Que ce soit pour y finir les dernières vues d'une pellicule, pour y humer l'air quand un brouillard épais vient matelasser les feuilles mortes au pied des arbres, ou simplement parce que c'est un endroit parfait pour écouter Brahms puisque je suis sûr de l'y entendre, en me promenant dans le parc  avec mon appareil autour du cou, je pense à Lamartine, et je me récite mentalement les quelques vers du Lac que l'école primaire m'avait fait apprendre.

Ô temps ! suspends ton vol, et vous, heures propices !
Suspendez votre cours :
Laissez-nous savourer les rapides délices
Des plus beaux de nos jours !

Et puis je déclenche.

Souvent je croise les mêmes personnes, certains occupent leur retraite sur un banc pendant les beaux jours, se retrouvent en petit groupe. Il est toujours amusant de voir 4 grands-mères se serrer les unes contre les autres sur un banc, il est toujours plaisant de voir un enfant négocier un tour de manège supplémentaire. Le week-end et même en hiver on croisera toujours au moins un couple qui s'y forme ou balbutie. Je m'imagine que  ce sont des rêveurs qui apprennent à s'aimer dans le calme, j'imagine que pour certains il faut au moins ça pour que l'amour survive à la jungle urbaine.

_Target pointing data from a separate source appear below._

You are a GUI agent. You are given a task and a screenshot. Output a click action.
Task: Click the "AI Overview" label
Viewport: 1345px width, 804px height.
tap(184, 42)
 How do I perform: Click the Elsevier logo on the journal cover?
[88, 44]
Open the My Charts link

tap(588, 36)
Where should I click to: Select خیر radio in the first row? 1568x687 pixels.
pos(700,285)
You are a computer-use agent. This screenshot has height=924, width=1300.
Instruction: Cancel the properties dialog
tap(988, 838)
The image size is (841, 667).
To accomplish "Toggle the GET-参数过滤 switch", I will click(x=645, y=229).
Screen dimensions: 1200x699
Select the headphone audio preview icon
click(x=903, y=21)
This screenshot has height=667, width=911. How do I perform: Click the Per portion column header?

On croisera tout aussi frequemment un couple agonisant, il y a toujours dans le regard d'un des protagonistes l'envie de prononcer une irrevocable sentence. Parfois ces scènes s'ouvrent sur des larmes et je pense à la dureté du bourreau. Peut-être que ce couple qui se sépare ici s'était formé sur un autre banc du même parc, peut-être qu'ils se disaient à chaque promenade qu'ils survivraient toujours a la jungle urbaine. Et puis les larmes.

J'étais rentré de Blois en début de soirée. Nous venions de dire adieu à notre centenaire familiale, elle avait 99 ans depuis 10 mois. Sans cela j'aurais sûrement chargé une pellicule couleur dans l'appareil, la soirée était belle et il n'allait pas faire nuit tout de suite. Cette photo c'est la première vue de cette pellicule, c'est la première photo du monde sans ma grande tante. C'est une photo prise sur la place de la mairie du 19eme arrondissement, en face d'une entrée du parc.

Un peu plus tard ce soir-là en me baladant avec une pellicule couleur dans les allées des Buttes Chaumont, j'ai pensé à ces gens que je ne croisais plus aussi souvent dans le parc, à ceux que je ne croisais plus du tout. Et puis j'ai pensé à Yvonne aussi.